Task input:

▽

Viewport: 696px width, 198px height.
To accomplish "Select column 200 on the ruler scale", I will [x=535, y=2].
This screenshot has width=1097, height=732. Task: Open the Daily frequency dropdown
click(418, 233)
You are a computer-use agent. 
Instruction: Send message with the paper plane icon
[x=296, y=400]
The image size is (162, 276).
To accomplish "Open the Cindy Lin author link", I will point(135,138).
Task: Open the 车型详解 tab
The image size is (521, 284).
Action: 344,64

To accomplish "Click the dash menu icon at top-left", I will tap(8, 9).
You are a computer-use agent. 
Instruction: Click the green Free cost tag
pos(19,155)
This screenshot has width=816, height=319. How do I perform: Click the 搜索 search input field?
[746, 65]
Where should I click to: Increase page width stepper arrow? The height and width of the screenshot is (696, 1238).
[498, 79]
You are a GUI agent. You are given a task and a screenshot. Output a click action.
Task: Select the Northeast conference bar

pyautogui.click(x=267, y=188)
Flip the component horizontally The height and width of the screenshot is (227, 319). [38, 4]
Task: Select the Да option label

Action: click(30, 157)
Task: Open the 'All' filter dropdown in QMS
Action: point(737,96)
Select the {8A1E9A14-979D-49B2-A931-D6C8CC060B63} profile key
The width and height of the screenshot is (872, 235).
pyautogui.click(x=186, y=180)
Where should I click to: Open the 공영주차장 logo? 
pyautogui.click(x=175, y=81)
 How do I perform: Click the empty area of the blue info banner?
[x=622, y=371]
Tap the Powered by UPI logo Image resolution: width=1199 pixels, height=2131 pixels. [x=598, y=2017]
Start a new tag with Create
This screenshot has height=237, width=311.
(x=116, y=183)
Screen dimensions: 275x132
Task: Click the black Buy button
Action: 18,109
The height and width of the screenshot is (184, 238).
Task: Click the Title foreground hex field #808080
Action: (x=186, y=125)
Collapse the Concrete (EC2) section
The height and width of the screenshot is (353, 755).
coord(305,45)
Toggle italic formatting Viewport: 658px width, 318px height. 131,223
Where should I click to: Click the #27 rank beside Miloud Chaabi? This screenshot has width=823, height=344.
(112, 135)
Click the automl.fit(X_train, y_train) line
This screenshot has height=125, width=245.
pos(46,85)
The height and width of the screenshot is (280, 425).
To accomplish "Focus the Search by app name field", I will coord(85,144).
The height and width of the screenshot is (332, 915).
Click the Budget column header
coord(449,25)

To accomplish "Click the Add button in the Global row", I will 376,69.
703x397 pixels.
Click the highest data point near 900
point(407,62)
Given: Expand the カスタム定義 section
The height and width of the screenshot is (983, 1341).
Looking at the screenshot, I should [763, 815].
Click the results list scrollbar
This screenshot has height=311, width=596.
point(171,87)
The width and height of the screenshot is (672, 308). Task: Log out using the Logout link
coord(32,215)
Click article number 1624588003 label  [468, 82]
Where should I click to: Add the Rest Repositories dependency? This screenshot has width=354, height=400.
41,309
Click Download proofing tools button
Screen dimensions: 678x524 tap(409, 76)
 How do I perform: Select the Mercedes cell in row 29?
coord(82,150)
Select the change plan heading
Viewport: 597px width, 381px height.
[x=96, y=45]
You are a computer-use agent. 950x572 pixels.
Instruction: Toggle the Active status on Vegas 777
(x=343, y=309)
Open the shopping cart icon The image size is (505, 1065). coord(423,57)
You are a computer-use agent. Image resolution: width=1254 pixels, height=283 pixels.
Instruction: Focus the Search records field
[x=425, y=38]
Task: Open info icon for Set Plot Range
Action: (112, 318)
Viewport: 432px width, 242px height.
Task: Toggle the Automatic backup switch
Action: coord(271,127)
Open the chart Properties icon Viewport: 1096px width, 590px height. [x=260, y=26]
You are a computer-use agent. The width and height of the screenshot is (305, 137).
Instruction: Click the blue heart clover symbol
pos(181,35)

△

Work item:
Retype the records above exactly as they appear.

Task answer:
Viewport: 696px width, 198px height.
To accomplish "Select column 200 on the ruler scale", I will [x=535, y=2].
This screenshot has width=1097, height=732. Task: Open the Daily frequency dropdown
click(418, 233)
You are a computer-use agent. 
Instruction: Send message with the paper plane icon
[x=296, y=400]
The image size is (162, 276).
To accomplish "Open the Cindy Lin author link", I will point(135,138).
Task: Open the 车型详解 tab
The image size is (521, 284).
Action: 344,64

To accomplish "Click the dash menu icon at top-left", I will tap(8, 9).
You are a computer-use agent. 
Instruction: Click the green Free cost tag
pos(19,155)
This screenshot has width=816, height=319. How do I perform: Click the 搜索 search input field?
[746, 65]
Where should I click to: Increase page width stepper arrow? The height and width of the screenshot is (696, 1238).
[498, 79]
You are a GUI agent. You are given a task and a screenshot. Output a click action.
Task: Select the Northeast conference bar

pyautogui.click(x=267, y=188)
Flip the component horizontally The height and width of the screenshot is (227, 319). [38, 4]
Task: Select the Да option label

Action: click(30, 157)
Task: Open the 'All' filter dropdown in QMS
Action: point(737,96)
Select the {8A1E9A14-979D-49B2-A931-D6C8CC060B63} profile key
The width and height of the screenshot is (872, 235).
pyautogui.click(x=186, y=180)
Where should I click to: Open the 공영주차장 logo? 
pyautogui.click(x=175, y=81)
 How do I perform: Click the empty area of the blue info banner?
[x=622, y=371]
Tap the Powered by UPI logo Image resolution: width=1199 pixels, height=2131 pixels. [x=598, y=2017]
Start a new tag with Create
This screenshot has height=237, width=311.
(x=116, y=183)
Screen dimensions: 275x132
Task: Click the black Buy button
Action: 18,109
The height and width of the screenshot is (184, 238).
Task: Click the Title foreground hex field #808080
Action: (x=186, y=125)
Collapse the Concrete (EC2) section
The height and width of the screenshot is (353, 755).
coord(305,45)
Toggle italic formatting Viewport: 658px width, 318px height. 131,223
Where should I click to: Click the #27 rank beside Miloud Chaabi? This screenshot has width=823, height=344.
(112, 135)
Click the automl.fit(X_train, y_train) line
This screenshot has height=125, width=245.
pos(46,85)
The height and width of the screenshot is (280, 425).
To accomplish "Focus the Search by app name field", I will coord(85,144).
The height and width of the screenshot is (332, 915).
Click the Budget column header
coord(449,25)

To accomplish "Click the Add button in the Global row", I will 376,69.
703x397 pixels.
Click the highest data point near 900
point(407,62)
Given: Expand the カスタム定義 section
The height and width of the screenshot is (983, 1341).
Looking at the screenshot, I should [763, 815].
Click the results list scrollbar
This screenshot has height=311, width=596.
point(171,87)
The width and height of the screenshot is (672, 308). Task: Log out using the Logout link
coord(32,215)
Click article number 1624588003 label  [468, 82]
Where should I click to: Add the Rest Repositories dependency? This screenshot has width=354, height=400.
41,309
Click Download proofing tools button
Screen dimensions: 678x524 tap(409, 76)
 How do I perform: Select the Mercedes cell in row 29?
coord(82,150)
Select the change plan heading
Viewport: 597px width, 381px height.
[x=96, y=45]
You are a computer-use agent. 950x572 pixels.
Instruction: Toggle the Active status on Vegas 777
(x=343, y=309)
Open the shopping cart icon The image size is (505, 1065). coord(423,57)
You are a computer-use agent. Image resolution: width=1254 pixels, height=283 pixels.
Instruction: Focus the Search records field
[x=425, y=38]
Task: Open info icon for Set Plot Range
Action: (112, 318)
Viewport: 432px width, 242px height.
Task: Toggle the Automatic backup switch
Action: coord(271,127)
Open the chart Properties icon Viewport: 1096px width, 590px height. [x=260, y=26]
You are a computer-use agent. The width and height of the screenshot is (305, 137).
Instruction: Click the blue heart clover symbol
pos(181,35)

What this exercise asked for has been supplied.